Sunday, May 26, 2019

Morada

“ ‘We will come to him and make our dwelling with him’ ” (John 14:23). 

I am still sitting with Jesus at the table of the Last Supper. Or it could be the table at Emmaus where he broke the bread and disappeared. I can understand why Christ disappeared at that moment of recognition. The disciples saw Christ risen, but they were not yet ready to have Christ risen dwell in their own bodies, in their own flesh. Their hearts were burning, yes, but nevertheless it may have been too much for them to have the living God take up room in their very bodies. So the risen Christ disappeared. It would require the gift of the Holy Spirit to embolden the disciples to accept what they could not, would not dare to ask in faith: that through Christ, God would live in every one of us, and would do so now. 

It is easier to write these words on my knees as a confession that I still have so many moments when I am not ready to receive a transformation, a visitation, an incarnation like this. Yes, I have brashly dared God to do more and change me, to take all the wonderful signs around me that I have seen in Bolivia and in many places before, to take all the wonderful people in my life and in whose lives I share, and to make it all change me and us. But when the moment arrives, when someone says “Are you ready?” I am not to be found. Change me, but not yet; change me, but when the change is to my liking. 

My prayers may not always have been true, but God is still going to make something of them. All I ask now is to be ready for the change for which I have prayed, the change that God is going to bring about sooner or later. However the change comes about—within me, with all my relationships, with the world I inhabit—let me be ready. Make my own home of flesh and blood spiritual, that is, flesh and blood responsive to the light and word of God. In the end, I do want God more than anything else. I may not say this or feel this with much conviction right now, but I will later, once again. What else do I have, for what else can I hope? But for this faith, but for this hope, but for this love, I have nothing, I am nothing. 

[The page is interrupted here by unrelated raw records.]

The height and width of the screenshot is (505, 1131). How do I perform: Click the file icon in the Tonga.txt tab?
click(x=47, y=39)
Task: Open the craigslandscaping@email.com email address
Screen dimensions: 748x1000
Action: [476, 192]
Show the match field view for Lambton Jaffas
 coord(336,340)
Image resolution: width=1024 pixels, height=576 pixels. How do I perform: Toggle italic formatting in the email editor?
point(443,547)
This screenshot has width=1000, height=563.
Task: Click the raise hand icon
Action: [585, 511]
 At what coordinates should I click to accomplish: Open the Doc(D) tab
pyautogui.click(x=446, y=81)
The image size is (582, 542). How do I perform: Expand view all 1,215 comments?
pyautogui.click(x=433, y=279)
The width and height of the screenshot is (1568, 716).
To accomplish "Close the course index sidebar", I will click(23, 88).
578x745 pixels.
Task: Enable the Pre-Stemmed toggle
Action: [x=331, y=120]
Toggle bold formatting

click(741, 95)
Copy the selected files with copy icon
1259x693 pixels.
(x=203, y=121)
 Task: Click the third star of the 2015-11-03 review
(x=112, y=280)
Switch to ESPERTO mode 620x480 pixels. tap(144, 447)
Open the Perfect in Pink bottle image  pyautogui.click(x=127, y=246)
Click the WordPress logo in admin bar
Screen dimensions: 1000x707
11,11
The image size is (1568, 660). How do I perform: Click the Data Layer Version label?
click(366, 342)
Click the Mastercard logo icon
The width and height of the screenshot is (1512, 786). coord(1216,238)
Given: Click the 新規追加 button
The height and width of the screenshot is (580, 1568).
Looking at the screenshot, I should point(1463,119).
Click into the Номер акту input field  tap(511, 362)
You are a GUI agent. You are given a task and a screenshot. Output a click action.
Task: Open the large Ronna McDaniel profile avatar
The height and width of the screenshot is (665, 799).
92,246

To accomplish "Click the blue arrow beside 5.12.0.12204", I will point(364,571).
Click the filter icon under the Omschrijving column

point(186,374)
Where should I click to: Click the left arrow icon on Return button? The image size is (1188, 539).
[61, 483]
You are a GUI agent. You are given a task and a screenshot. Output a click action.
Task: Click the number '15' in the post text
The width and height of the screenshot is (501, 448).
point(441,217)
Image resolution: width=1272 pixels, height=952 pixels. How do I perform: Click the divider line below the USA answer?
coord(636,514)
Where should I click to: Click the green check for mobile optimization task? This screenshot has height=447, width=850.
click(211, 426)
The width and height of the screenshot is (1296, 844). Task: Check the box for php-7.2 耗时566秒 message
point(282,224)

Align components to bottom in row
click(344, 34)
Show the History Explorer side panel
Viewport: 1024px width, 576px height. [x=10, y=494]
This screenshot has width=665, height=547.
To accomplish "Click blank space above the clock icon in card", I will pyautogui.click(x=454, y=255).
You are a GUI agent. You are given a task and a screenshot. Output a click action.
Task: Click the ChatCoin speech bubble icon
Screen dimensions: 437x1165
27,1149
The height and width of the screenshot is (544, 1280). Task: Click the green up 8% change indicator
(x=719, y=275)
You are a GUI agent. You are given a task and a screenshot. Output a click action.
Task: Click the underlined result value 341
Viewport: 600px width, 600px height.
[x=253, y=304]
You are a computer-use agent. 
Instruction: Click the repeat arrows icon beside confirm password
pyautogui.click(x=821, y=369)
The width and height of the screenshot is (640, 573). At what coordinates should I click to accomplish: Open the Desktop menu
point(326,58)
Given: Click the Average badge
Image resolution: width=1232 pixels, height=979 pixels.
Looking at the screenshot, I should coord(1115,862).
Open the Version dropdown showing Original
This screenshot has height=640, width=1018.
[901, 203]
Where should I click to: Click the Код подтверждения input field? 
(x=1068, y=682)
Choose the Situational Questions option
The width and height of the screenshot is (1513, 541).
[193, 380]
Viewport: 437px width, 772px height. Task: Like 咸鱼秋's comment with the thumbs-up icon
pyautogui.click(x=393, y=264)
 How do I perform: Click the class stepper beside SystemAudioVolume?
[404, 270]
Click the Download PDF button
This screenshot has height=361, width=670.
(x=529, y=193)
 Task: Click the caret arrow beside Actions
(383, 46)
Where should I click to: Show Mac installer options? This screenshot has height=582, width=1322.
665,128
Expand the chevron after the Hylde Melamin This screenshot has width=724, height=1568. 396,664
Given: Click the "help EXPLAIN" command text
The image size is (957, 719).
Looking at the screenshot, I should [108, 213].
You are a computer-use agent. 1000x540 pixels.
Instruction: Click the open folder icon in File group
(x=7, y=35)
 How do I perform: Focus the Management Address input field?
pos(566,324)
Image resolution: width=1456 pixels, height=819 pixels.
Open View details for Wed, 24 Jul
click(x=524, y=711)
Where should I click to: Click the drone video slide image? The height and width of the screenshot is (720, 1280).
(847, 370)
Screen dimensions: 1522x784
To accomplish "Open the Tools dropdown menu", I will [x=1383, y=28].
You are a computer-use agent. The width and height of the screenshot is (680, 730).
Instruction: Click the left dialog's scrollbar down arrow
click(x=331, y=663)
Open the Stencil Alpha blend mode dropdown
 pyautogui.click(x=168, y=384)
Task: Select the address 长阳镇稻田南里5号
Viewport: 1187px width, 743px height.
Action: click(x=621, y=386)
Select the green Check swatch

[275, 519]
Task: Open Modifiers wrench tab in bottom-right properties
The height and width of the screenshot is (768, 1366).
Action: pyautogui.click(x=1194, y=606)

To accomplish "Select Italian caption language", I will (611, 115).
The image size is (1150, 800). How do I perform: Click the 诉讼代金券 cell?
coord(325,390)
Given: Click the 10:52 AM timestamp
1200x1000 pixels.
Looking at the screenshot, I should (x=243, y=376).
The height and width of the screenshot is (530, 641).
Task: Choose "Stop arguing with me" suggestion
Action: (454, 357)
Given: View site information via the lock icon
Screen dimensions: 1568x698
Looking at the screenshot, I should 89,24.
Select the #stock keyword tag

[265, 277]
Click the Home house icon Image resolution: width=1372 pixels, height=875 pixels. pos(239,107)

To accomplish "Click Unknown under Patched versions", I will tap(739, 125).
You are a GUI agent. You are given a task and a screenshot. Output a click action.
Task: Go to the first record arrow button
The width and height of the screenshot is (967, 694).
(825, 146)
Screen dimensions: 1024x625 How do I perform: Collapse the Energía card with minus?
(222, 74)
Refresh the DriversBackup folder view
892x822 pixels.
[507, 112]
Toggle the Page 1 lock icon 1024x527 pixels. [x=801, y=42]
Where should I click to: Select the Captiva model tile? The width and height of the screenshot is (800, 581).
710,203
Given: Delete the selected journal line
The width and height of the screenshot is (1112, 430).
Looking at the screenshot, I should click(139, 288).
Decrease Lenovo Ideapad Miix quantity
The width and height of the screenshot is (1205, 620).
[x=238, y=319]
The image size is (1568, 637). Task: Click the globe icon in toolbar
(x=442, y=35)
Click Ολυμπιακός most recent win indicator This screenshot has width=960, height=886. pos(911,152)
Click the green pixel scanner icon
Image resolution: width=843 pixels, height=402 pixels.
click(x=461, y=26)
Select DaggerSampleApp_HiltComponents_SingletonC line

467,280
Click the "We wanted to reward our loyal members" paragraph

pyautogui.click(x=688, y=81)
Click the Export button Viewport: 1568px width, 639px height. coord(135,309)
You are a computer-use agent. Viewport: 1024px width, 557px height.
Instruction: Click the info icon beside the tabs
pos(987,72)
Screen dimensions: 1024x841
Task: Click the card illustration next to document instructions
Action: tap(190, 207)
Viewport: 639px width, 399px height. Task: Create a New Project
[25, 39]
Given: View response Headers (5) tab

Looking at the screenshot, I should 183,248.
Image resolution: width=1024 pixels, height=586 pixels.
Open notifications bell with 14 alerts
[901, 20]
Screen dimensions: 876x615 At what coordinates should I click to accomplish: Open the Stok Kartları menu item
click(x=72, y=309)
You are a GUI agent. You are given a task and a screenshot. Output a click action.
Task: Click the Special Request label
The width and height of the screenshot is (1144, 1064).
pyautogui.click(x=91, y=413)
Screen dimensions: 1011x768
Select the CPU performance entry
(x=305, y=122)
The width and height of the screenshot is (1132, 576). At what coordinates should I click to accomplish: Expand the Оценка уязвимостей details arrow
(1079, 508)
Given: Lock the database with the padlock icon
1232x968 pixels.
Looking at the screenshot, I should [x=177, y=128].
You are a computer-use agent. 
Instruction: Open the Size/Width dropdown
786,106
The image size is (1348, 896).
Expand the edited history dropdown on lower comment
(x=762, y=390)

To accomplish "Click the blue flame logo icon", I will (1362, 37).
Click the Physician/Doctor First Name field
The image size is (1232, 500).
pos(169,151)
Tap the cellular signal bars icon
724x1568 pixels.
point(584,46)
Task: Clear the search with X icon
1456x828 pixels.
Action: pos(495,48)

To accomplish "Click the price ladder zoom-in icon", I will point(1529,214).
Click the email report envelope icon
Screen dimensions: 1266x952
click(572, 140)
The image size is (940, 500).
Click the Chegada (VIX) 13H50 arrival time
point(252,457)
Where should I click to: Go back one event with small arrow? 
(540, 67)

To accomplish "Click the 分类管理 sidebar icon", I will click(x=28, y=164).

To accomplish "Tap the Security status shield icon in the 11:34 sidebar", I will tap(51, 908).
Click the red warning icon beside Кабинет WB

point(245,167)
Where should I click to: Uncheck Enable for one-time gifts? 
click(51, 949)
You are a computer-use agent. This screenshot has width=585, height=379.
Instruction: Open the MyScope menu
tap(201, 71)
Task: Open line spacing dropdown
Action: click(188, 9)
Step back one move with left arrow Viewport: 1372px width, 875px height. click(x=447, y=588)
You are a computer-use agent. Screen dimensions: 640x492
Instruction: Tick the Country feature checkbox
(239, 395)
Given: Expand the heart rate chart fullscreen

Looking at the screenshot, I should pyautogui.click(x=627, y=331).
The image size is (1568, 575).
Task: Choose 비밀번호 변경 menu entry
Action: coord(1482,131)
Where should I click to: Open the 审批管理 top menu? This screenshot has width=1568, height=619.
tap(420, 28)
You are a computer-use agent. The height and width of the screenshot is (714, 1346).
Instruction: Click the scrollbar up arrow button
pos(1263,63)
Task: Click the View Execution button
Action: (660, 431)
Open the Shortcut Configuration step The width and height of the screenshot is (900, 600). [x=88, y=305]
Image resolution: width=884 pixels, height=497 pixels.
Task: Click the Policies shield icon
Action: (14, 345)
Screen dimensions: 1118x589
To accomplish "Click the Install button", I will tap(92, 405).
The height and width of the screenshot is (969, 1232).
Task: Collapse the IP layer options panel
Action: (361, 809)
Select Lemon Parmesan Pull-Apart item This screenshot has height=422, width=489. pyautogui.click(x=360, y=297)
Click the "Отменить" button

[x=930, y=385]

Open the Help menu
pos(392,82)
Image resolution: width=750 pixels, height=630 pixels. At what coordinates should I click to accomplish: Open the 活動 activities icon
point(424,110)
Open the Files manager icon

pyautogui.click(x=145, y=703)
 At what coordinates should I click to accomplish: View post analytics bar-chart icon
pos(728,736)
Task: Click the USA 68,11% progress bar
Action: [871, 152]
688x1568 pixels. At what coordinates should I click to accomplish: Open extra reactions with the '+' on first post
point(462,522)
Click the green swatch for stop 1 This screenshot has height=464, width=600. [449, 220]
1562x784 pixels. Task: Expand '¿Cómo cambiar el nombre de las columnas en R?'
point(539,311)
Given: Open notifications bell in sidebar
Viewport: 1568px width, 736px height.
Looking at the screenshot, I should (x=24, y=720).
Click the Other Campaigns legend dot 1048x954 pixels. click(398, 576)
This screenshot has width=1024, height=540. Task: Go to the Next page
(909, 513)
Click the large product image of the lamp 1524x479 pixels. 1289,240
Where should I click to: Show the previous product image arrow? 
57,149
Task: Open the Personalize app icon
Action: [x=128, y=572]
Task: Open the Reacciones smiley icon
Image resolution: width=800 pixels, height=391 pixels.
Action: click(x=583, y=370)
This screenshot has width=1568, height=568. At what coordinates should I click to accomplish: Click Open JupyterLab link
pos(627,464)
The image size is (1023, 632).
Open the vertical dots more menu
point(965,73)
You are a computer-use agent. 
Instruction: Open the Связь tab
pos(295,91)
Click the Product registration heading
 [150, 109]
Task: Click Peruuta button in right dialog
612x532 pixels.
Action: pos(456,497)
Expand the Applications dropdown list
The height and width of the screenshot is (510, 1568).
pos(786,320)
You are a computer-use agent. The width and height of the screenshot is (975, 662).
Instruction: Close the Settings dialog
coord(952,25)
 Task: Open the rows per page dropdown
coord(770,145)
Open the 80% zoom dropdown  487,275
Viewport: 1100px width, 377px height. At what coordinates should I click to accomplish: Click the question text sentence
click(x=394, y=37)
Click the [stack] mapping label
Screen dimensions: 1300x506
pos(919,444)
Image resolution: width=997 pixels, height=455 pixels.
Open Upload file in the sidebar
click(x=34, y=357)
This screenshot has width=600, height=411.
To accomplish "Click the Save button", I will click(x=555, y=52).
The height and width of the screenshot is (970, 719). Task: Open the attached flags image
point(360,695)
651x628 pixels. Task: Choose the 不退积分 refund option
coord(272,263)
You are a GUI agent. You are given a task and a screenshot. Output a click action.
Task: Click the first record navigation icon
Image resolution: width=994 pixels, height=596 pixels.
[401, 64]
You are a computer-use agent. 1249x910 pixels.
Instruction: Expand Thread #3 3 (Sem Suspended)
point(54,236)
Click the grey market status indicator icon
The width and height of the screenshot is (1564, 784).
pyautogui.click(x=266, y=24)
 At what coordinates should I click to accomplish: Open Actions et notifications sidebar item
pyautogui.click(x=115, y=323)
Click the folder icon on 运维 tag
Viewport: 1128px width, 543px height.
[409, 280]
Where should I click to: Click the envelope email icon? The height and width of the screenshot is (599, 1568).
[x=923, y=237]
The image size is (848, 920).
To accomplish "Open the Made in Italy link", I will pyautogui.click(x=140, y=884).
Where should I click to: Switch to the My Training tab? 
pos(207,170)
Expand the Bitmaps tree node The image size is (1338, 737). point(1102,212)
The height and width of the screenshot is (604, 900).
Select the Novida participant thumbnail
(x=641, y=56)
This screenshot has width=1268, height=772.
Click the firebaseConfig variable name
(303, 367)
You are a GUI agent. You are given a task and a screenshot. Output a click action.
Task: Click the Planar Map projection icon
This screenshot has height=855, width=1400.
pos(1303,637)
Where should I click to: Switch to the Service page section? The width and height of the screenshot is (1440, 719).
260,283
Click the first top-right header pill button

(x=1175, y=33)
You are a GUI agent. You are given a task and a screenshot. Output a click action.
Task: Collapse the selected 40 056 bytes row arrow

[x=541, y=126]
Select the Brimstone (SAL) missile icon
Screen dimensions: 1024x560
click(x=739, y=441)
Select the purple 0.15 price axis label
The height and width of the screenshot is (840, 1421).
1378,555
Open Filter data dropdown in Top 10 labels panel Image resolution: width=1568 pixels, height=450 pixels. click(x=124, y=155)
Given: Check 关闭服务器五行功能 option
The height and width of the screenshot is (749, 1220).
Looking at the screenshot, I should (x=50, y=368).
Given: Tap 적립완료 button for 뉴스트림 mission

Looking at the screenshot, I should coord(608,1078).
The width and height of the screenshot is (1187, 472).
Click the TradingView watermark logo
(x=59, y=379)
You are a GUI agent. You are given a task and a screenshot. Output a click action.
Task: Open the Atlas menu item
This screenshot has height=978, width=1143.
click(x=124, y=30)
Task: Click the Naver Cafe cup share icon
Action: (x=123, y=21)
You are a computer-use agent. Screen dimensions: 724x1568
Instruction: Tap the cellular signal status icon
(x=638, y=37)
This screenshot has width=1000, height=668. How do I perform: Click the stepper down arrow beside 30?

I’m not sure if this is making sense, or whether reading this inspires or depresses you, or whether this has anything to do with real life in Bolivia or the United States or anywhere. But this is where I am musing, and this is where my soul is wandering this morning, struggling to be at home in God while God is passionately trying to open my locked doors and take up room in me. Meaningful or not, these words fly to God and to you who read them, and Pentecost is still two long weeks away. How I long to sing Veni Sancte Spiritus (“Come Holy Spirit”) again. How I long for the Spirit to sweep down and surge within me once again. 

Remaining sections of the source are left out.